TO DO = Copy the entries verbatim, starting at the line that contains "The width and height of the screenshot is (1053, 510)." and ending at the end of the entries. Omit the pictures.

....

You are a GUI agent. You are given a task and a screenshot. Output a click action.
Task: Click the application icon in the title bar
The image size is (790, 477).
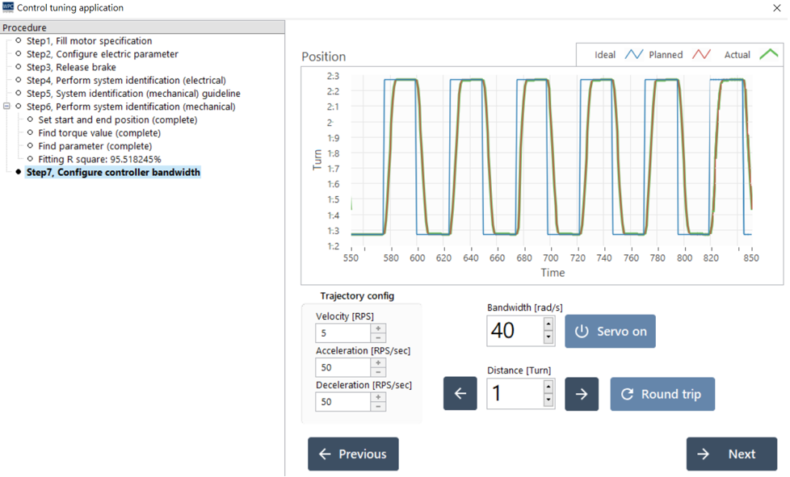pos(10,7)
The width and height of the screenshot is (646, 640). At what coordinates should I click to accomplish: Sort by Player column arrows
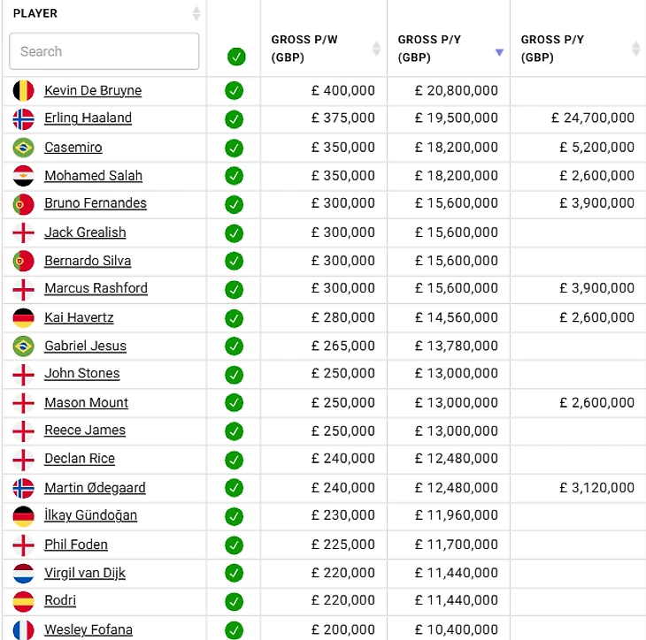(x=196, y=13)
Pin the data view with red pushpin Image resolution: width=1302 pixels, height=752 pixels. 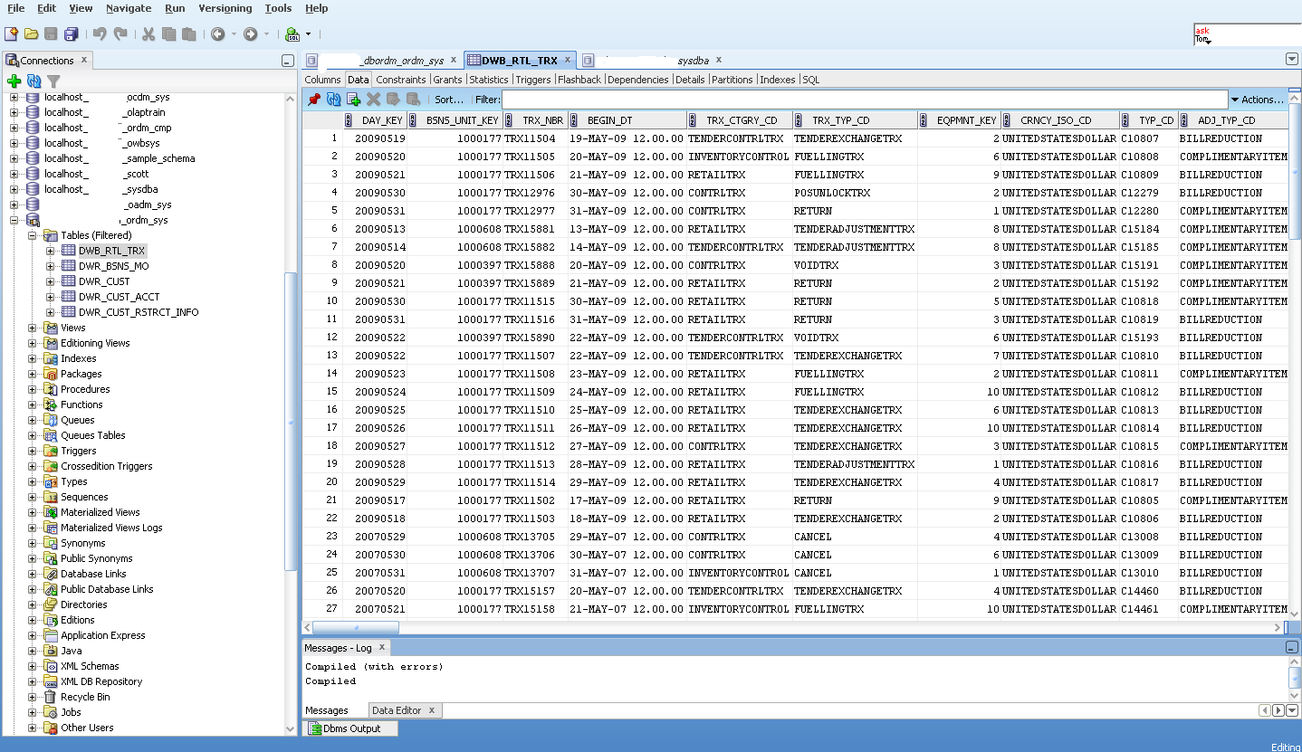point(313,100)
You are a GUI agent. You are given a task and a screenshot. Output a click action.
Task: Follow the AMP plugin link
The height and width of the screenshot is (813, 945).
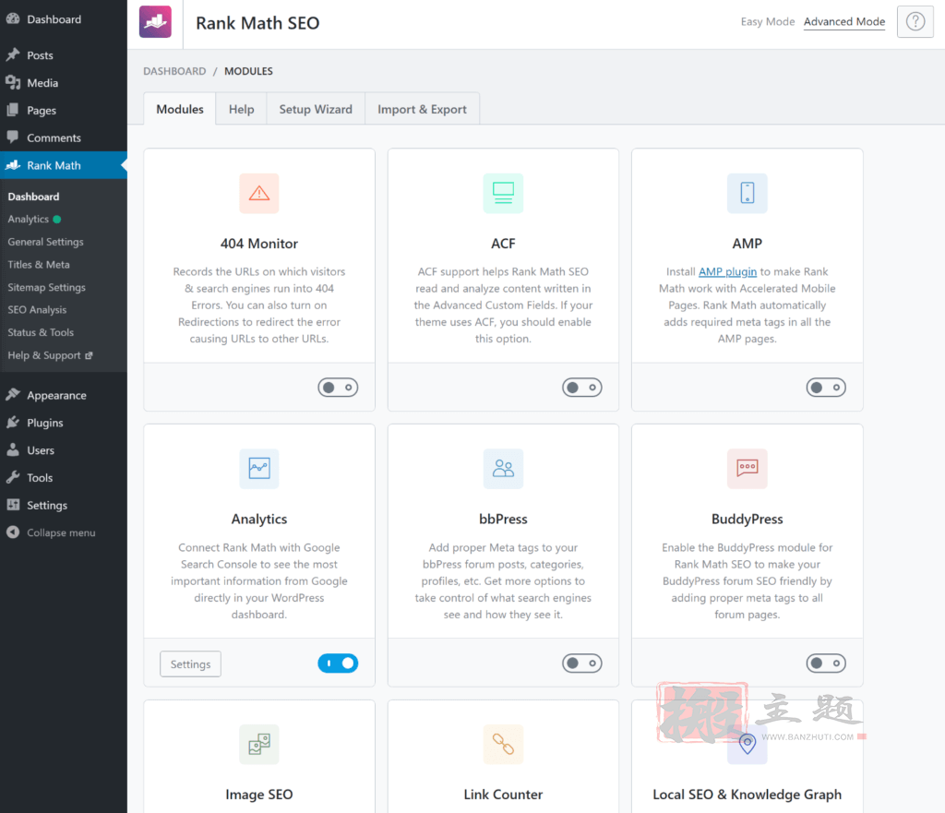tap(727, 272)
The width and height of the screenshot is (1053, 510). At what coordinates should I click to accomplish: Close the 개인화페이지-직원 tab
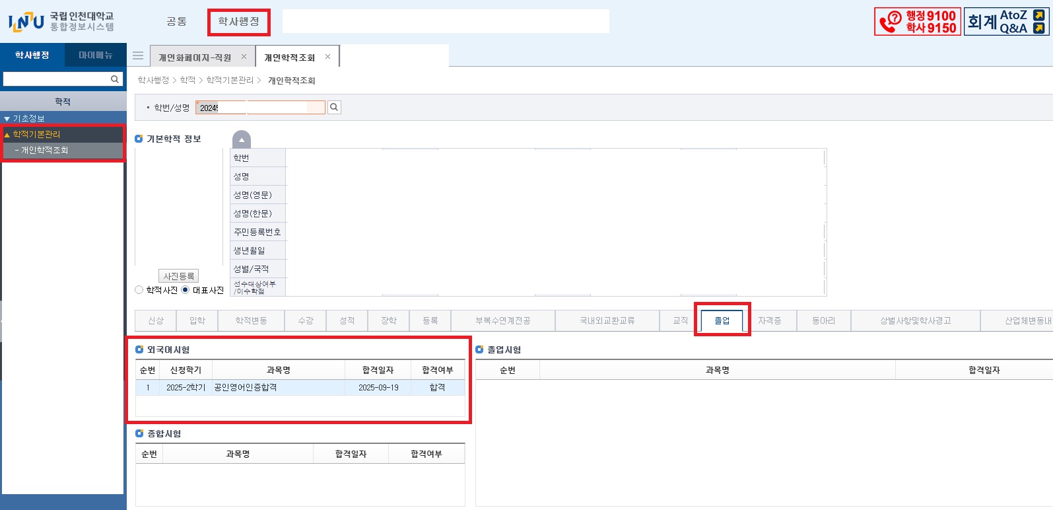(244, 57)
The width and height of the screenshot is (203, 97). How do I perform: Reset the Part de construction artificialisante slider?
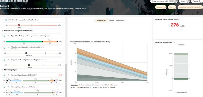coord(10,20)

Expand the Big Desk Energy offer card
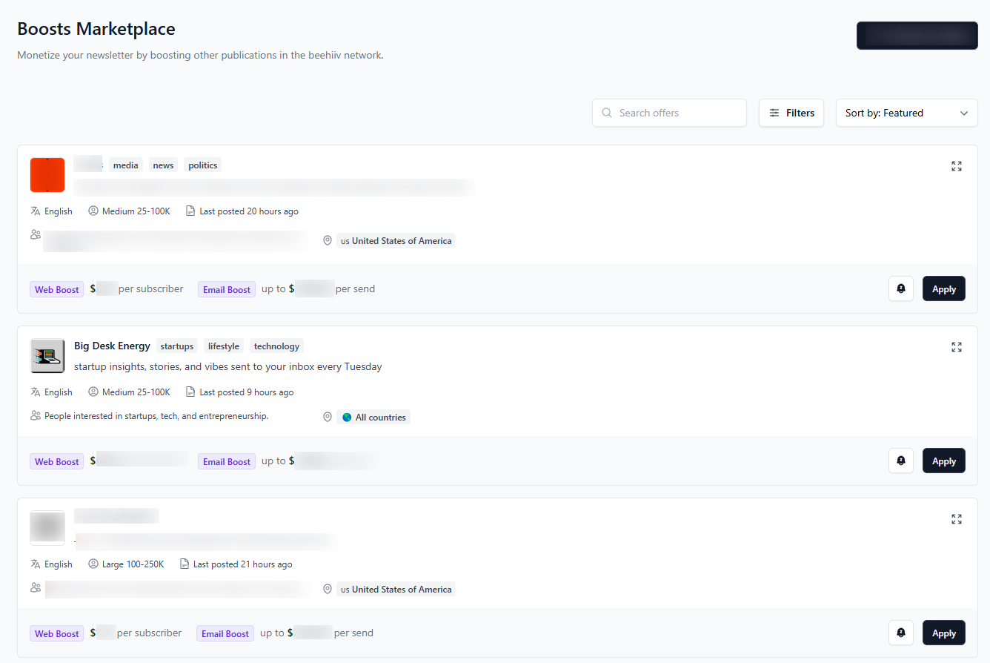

....

EXPECTED ANSWER =
The width and height of the screenshot is (1053, 510). At what coordinates should I click to accomplish: Close the 개인화페이지-직원 tab
(244, 57)
The width and height of the screenshot is (203, 97). How do I perform: Reset the Part de construction artificialisante slider?
coord(10,20)

Expand the Big Desk Energy offer card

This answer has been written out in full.